Collected data entries:
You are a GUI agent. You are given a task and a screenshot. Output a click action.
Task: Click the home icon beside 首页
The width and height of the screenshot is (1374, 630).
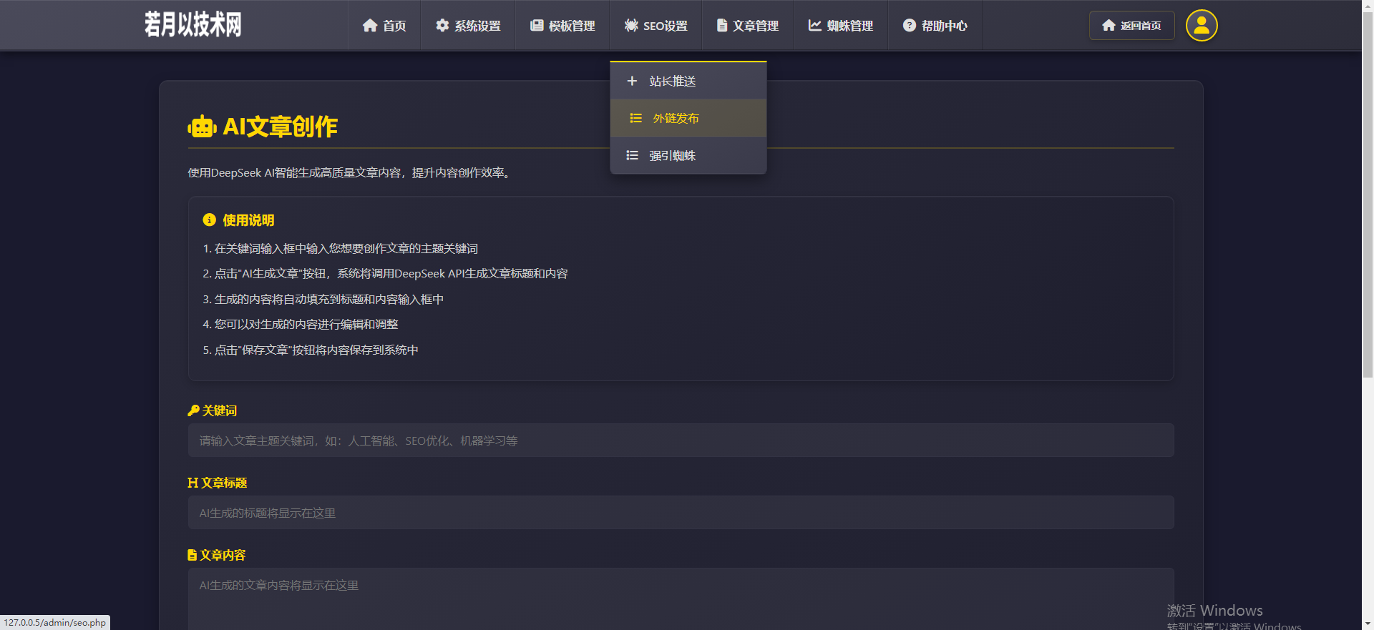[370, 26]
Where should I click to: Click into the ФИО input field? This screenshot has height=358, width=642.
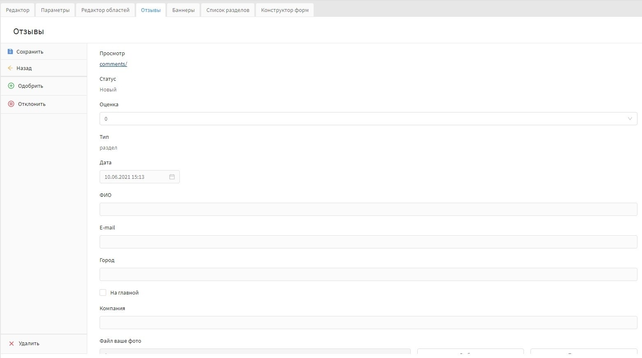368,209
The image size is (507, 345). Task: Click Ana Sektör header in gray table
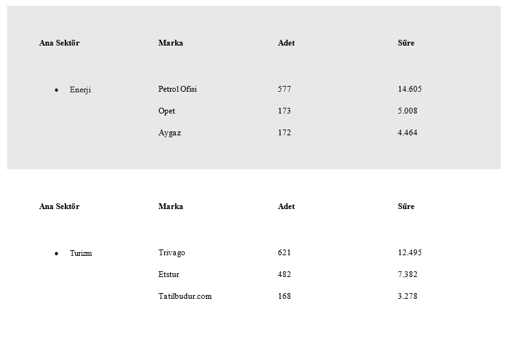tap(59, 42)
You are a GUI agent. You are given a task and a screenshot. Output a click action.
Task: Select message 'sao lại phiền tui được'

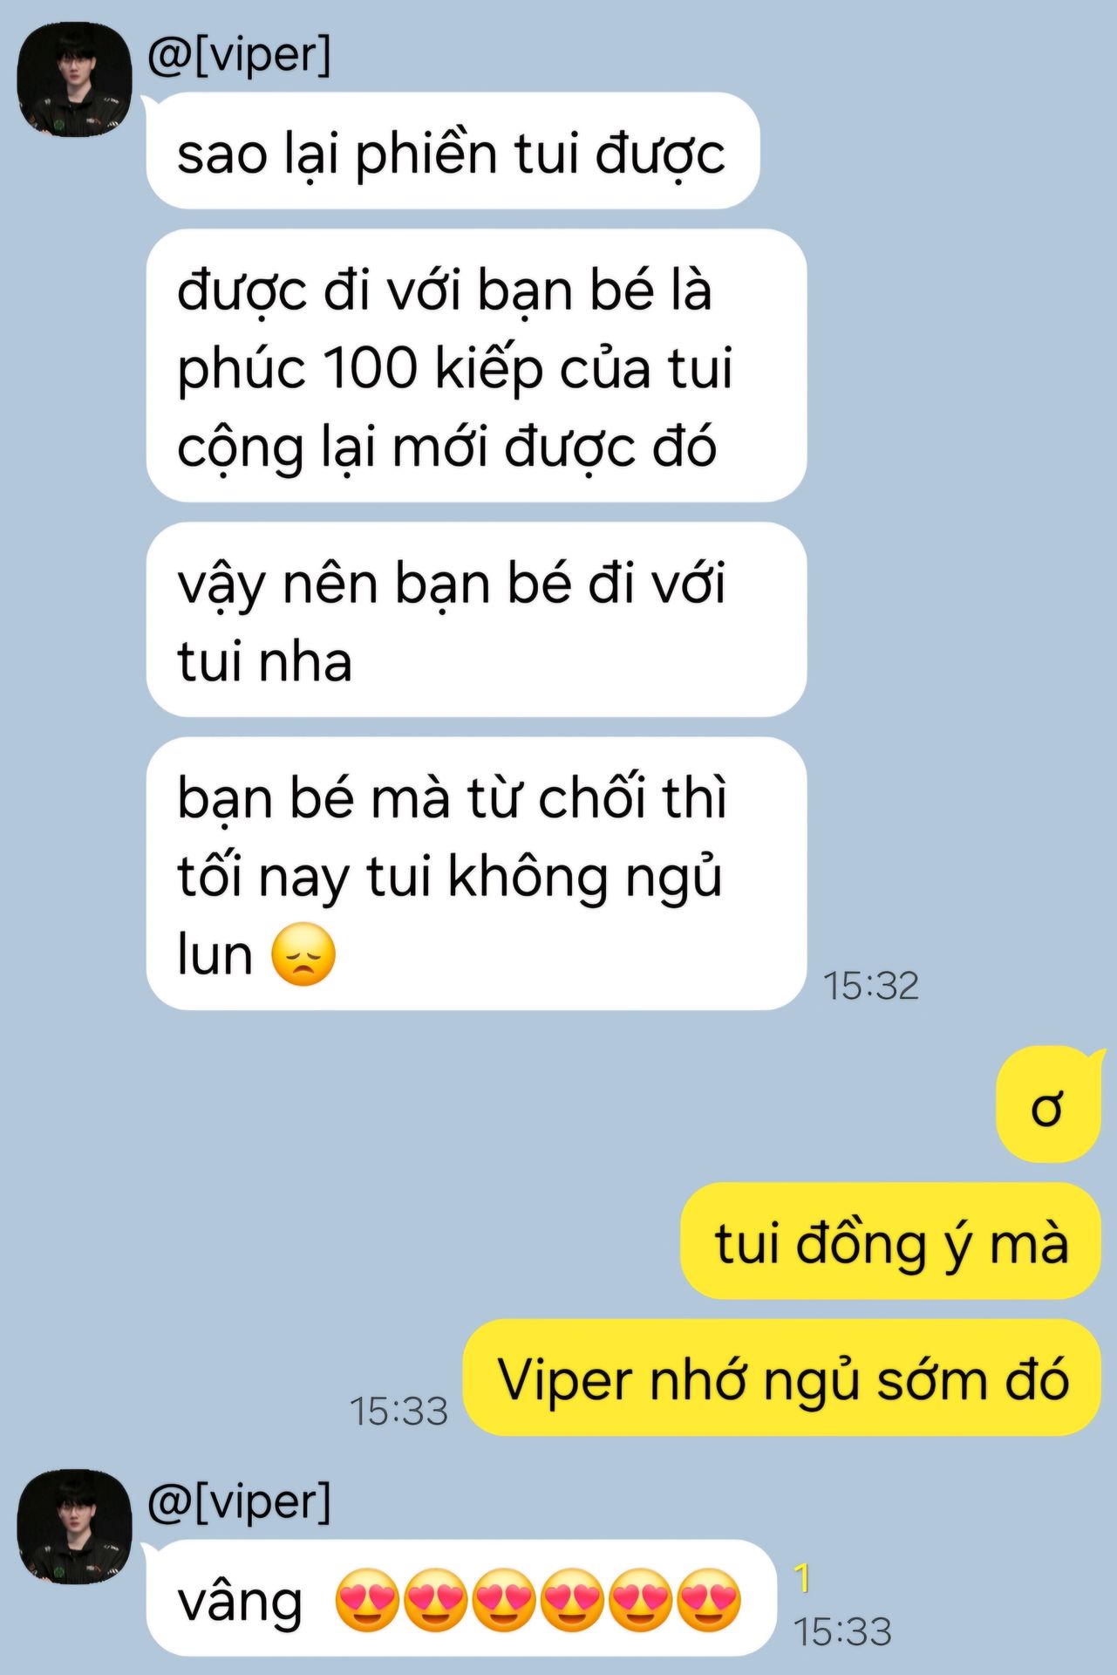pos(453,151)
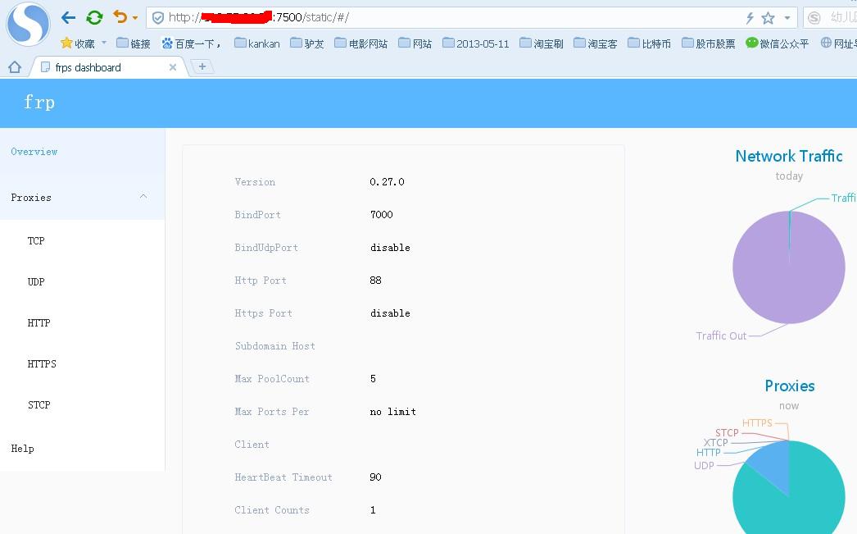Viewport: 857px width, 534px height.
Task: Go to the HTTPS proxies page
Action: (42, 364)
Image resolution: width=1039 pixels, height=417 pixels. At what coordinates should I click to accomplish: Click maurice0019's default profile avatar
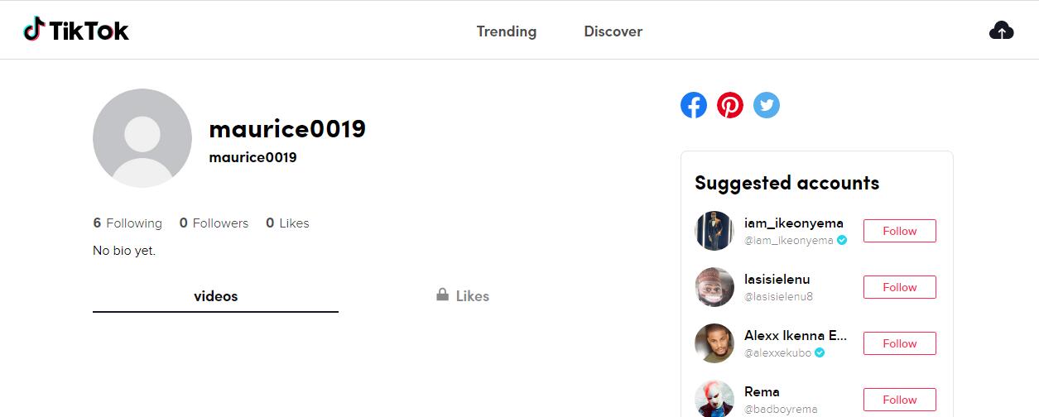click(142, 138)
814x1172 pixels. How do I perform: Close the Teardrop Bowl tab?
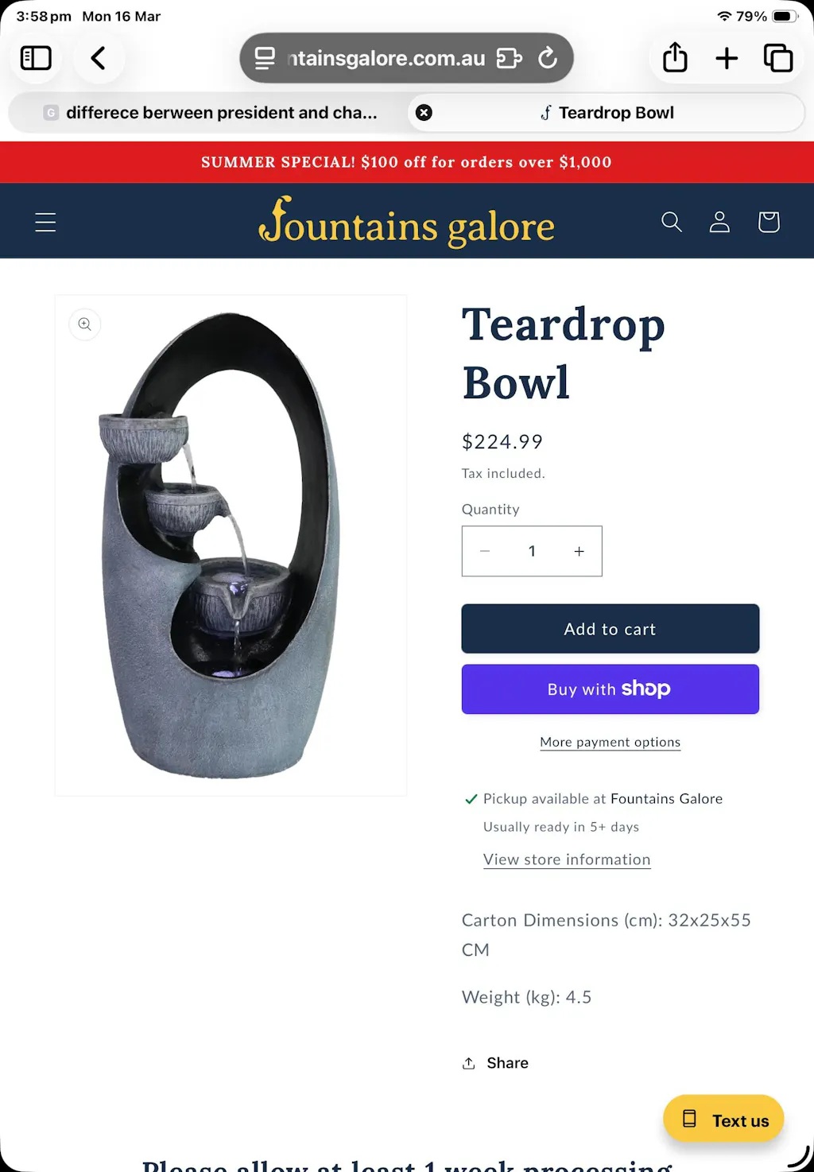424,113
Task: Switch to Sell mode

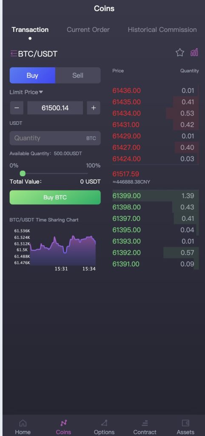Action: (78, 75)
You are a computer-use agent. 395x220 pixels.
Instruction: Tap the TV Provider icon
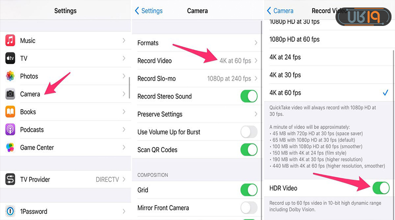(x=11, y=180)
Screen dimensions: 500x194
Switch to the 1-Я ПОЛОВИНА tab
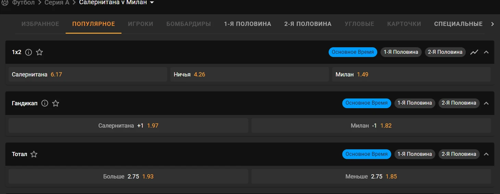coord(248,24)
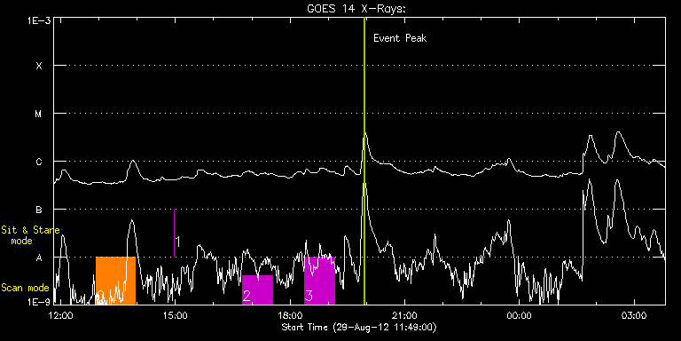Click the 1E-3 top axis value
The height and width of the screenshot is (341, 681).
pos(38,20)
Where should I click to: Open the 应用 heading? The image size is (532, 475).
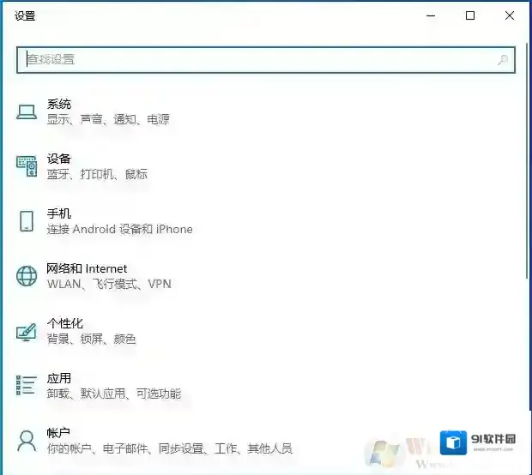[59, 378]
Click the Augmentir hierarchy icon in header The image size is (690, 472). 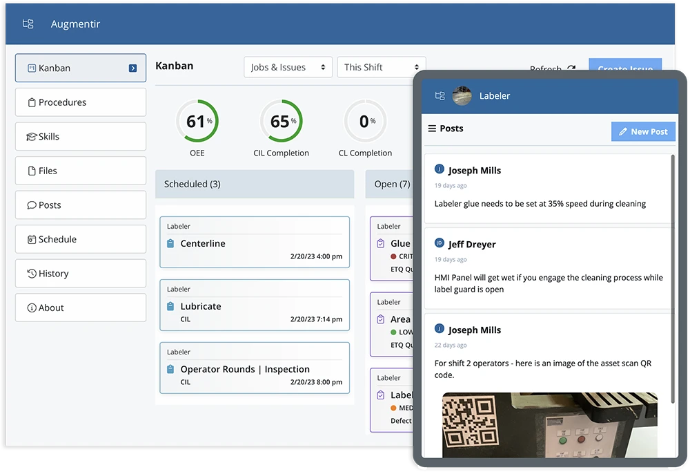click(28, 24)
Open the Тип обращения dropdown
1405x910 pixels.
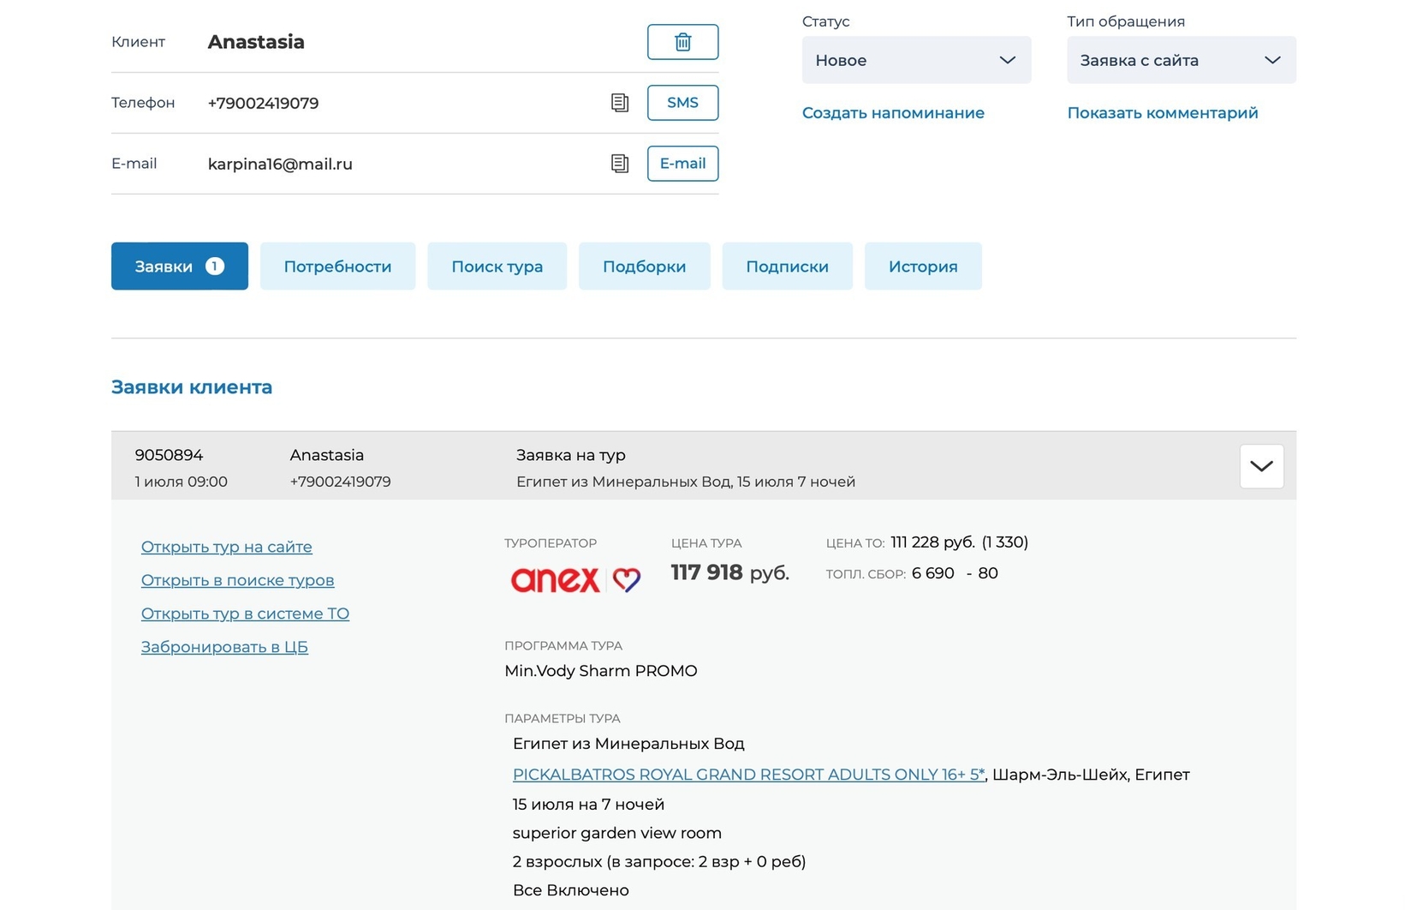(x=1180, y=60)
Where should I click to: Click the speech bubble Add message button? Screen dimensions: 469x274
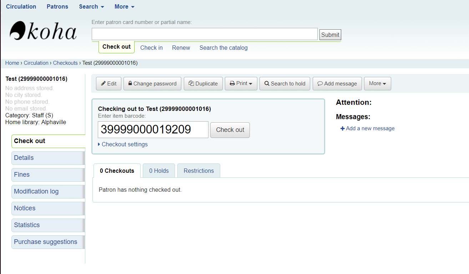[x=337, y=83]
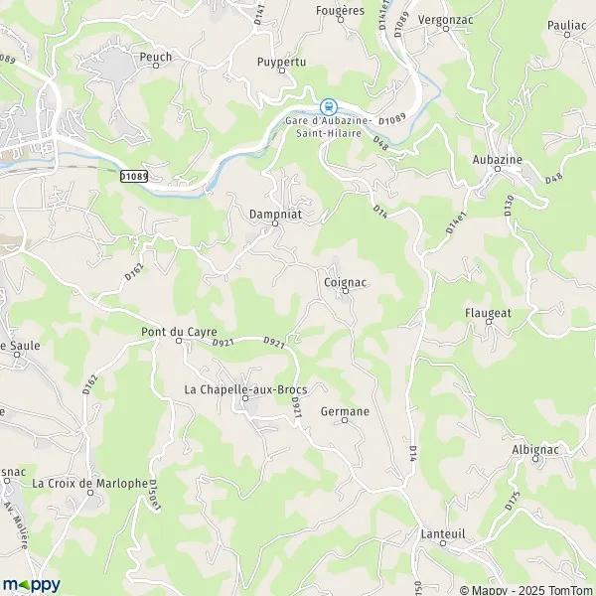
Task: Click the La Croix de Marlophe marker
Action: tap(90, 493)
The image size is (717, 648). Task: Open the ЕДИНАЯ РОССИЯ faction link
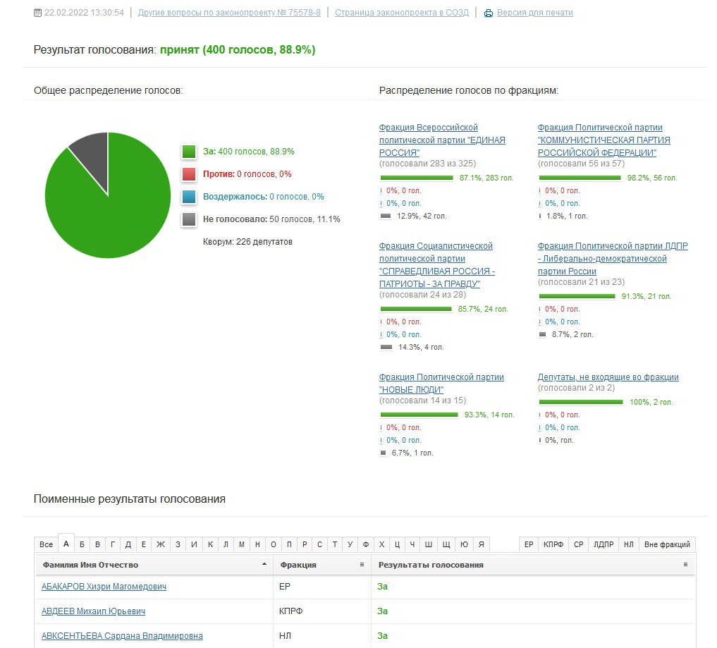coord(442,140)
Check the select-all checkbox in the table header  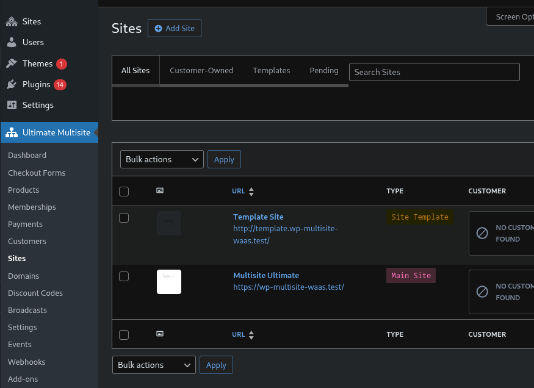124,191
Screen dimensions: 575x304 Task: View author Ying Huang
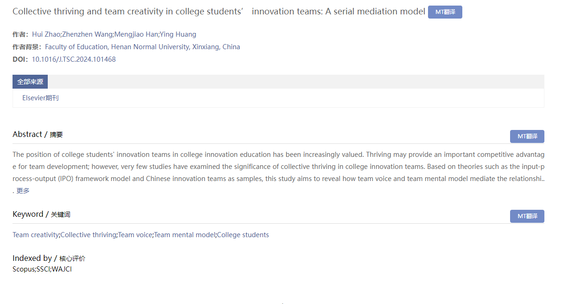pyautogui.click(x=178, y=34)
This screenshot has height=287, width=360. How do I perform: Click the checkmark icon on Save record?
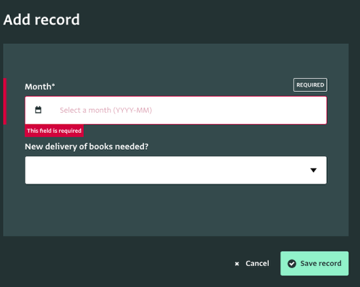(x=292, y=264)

- _The problem_
None of the pictures belong in the result. Print exactly the lines from the one containing "This screenshot has height=287, width=360." through the final line of the entries.

- _Response to this task_
This screenshot has height=287, width=360. How do I perform: Click the checkmark icon on Save record?
(x=292, y=264)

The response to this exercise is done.